• INSTRUCTIONS:
[1] In the concrete dataset assignment, which yellowbrick function is used to load the dataset into `X` and `y`?
[2] Reproduce, character for character, the stretch of the listing from the line that contains "Identify the location of appointments tag." through the end of the listing.
═══ SUPPLIED PASSAGE ═══
For this section, we will be continuing with the concrete example from yellowbrick. You will need to compare these results to the results from the previous assignment. Please use the results from the solution if you were unable to complete Assignment 2

### Step 1: Data Input (0.5 marks)

The data used for this task can be downloaded using the yellowbrick library: 
https://www.scikit-yb.org/en/latest/api/datasets/concrete.html

Use the yellowbrick function `load_concrete()` to load the concrete dataset into the feature matrix `X` and target vector `y`.

In [151]:
# TO DO: Import concrete dataset from yellowbrick library
from yellowbrick import datasets

X, y = datasets.load_concrete()

### Step 2: Data Processing (0 marks)

Data processing was completed in the previous assignment. No need to repeat here.

### Step 3: Implement Machine Learning Model

1. Import the Decision Tree, Random Forest and Gradient Boosting Machines regression models from sklearn
2. Instantiate the three models with `max_depth = 5`. Are there any other parameters that you will need to set?
3. Implement each machine learning model with `X` and `y`

In [152]:
from sklearn.tree import DecisionTreeRegressor
from sklearn.ensemble import RandomForestRegressor
from sklearn.ensemble import GradientBoostingRegressor

dt = DecisionTreeRegressor(max_depth=5, random_state=0)
rf = RandomForestRegressor(max_depth=5, random_state=0)
gb = GradientBoostingRegressor(max_depth=5, random_state=0)

dt.fit(X,y)

rf.fit(X,y)

gb.fit(X,y)


### Step 4: Validate Model

Calculate the average training and validation accuracy using mean squared error with cross-validation. To do this, you will need to set `scoring='neg_mean_squared_error'` in your `cross_validate` function and negate the results (multiply by -1)

In [153]:
from sklearn.model_selection import cross_validate

def get_accuracy(model, X, y, scoring):
    cv_results = cross_validate(model, X, y, cv=5, scoring=scoring, return_train_score=True)
    train_mse = -1 * cv_results['train_score'].mean()
    validation_mse = -1 * cv_results['test_score'].mean()
    return train_mse, validation_mse

dt_train_mse, dt_validation_mse = get_accuracy(dt, X, y, 'neg_mean_squared_error')
print(f"DT Regressor - Train MSE: {dt_train_mse}, Validation MSE: {dt_validation_mse}")

rf_train_mse, rf_validation_mse = get_accuracy(rf, X, y, 'neg_mean_squared_error')
print(f"RF Regressor - Train MSE: {rf_train_mse}, Validation MSE: {rf_validation_mse}")

gb_train_mse, gb_validation_mse = get_accuracy(gb, X, y, 'neg_mean_squared_error')
print(f"GB Regressor - Train MSE: {gb_train_mse}, Validation MSE: {gb_validation_mse}")


DT Regressor - Train MSE: 47.91856102734339, Validation MSE: 163.08777547307804
RF Regressor - Train MSE: 32.056464386029816, Validation MSE: 156.251425313443
GB Regressor - Train MSE: 3.7392700109420987, Validation MSE: 99.2245764199326


### Step 5: Visualize Results (4 marks)
═══ MATERIAL FOR THE TASK ═══
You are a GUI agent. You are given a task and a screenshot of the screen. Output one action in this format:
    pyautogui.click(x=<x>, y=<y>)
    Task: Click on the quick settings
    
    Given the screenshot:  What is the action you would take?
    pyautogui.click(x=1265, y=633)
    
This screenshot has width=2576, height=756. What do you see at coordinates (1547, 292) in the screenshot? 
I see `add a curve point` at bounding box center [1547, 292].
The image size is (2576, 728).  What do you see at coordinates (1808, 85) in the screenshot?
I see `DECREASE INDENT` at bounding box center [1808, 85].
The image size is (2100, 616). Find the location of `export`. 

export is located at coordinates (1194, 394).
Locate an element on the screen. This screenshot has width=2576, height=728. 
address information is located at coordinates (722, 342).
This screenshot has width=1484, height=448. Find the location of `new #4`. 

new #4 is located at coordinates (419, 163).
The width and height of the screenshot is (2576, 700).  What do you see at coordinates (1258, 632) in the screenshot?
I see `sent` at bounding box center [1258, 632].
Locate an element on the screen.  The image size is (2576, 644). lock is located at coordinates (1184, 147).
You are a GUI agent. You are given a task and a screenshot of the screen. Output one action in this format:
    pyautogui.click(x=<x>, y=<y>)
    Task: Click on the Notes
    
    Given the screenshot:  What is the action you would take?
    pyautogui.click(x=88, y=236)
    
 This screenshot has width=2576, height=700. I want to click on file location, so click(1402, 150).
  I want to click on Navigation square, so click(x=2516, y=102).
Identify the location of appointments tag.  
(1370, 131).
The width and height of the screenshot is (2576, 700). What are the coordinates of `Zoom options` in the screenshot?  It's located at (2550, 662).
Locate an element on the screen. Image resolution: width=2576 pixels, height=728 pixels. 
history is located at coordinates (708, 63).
═══
• PER-TASK ANSWERS:
[1] The `load_concrete()` function.

[2]
Identify the location of appointments tag.  
(1370, 131).
The width and height of the screenshot is (2576, 700). What are the coordinates of `Zoom options` in the screenshot?  It's located at (2550, 662).
Locate an element on the screen. Image resolution: width=2576 pixels, height=728 pixels. 
history is located at coordinates (708, 63).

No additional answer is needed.